Gather every line in the records below that contains the string "width". Case counts.

- RAW RECORDS
-*-
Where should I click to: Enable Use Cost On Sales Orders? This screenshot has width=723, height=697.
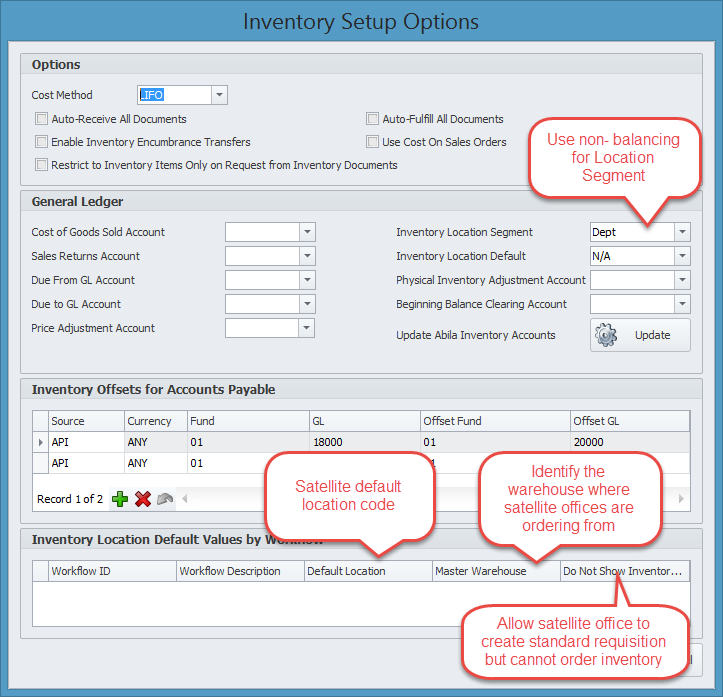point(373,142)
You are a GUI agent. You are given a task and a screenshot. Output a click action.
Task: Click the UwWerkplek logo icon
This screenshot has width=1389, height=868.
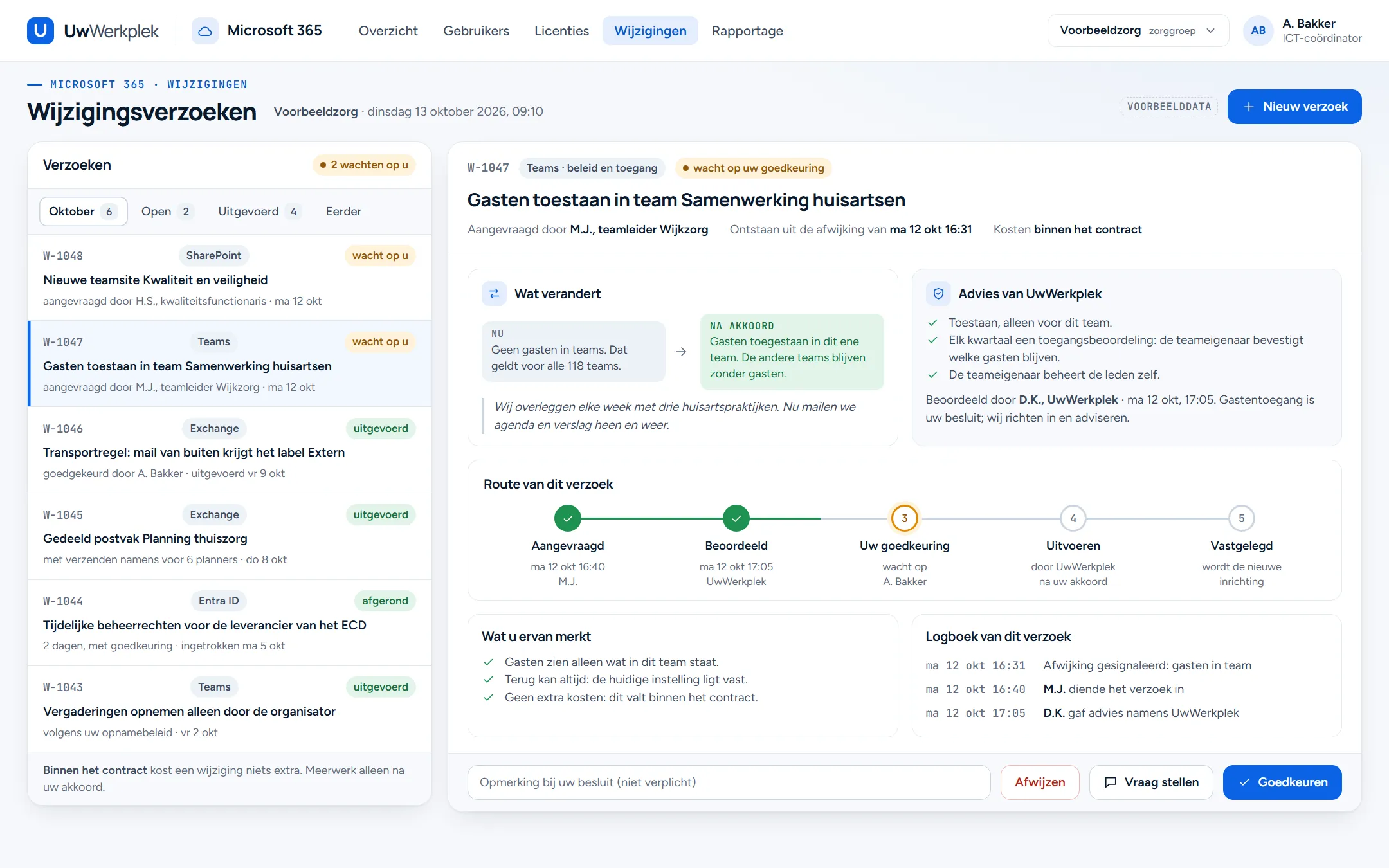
-*-
- EXERCISE RESULT
Where should I click to: Enable Use Cost On Sales Orders? This screenshot has width=723, height=697.
This screenshot has width=1389, height=868.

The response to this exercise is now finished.